Everything from the line holding "Task: Click the DMXzone Slider icon" through the last line of the data, and nothing else, should be retyped exactly, with no pictures.

- Records to process
== == ==
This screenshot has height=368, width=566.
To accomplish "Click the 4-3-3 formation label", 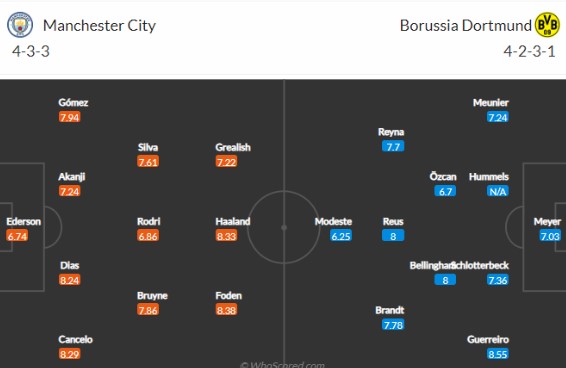I will (x=31, y=51).
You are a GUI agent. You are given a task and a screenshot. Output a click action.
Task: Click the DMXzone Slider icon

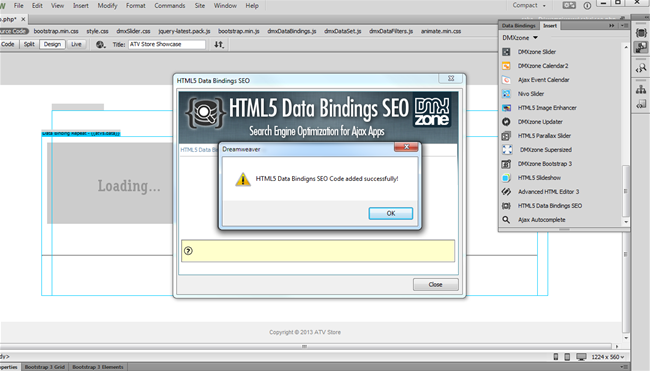506,52
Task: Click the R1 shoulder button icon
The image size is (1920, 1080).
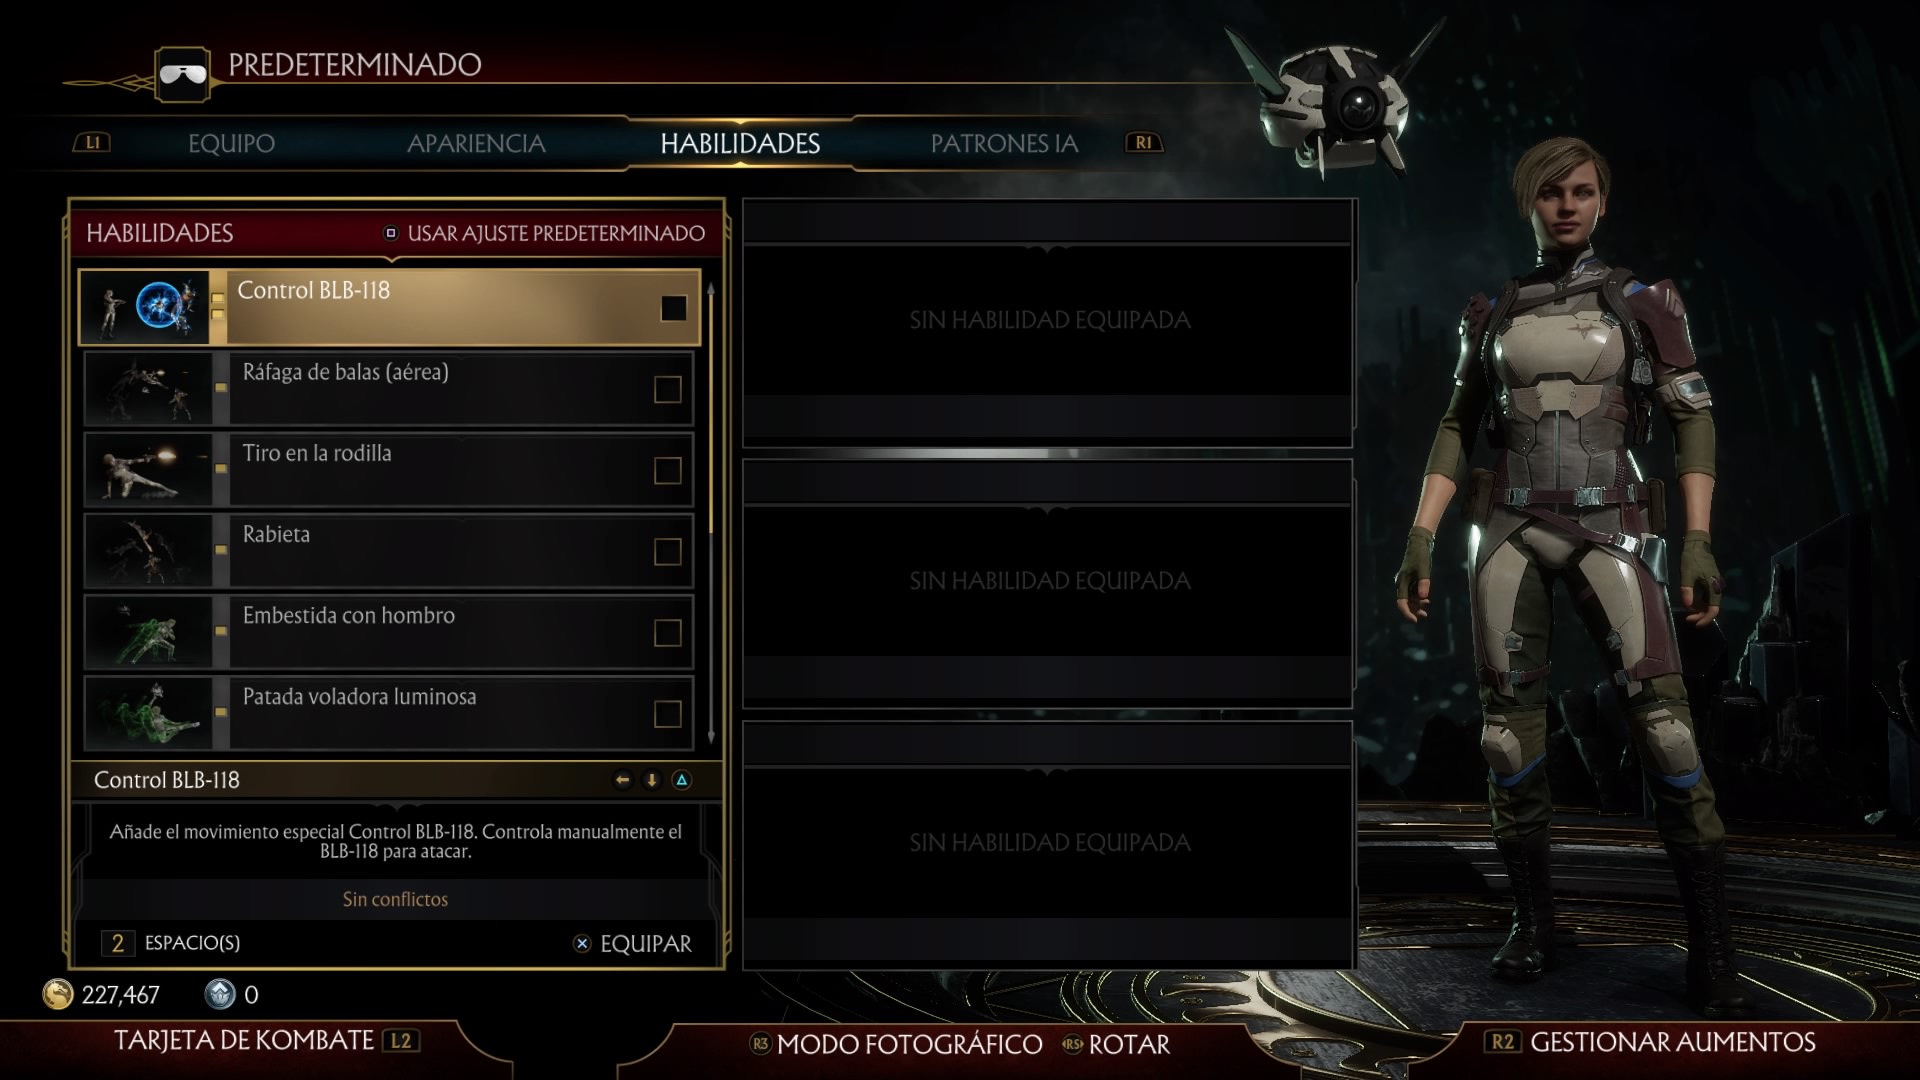Action: click(1143, 143)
== == ==
- Result of the task
Task: Click the DMXzone Slider icon

506,52
Task: Click the R1 shoulder button icon
The image size is (1920, 1080).
Action: click(1143, 143)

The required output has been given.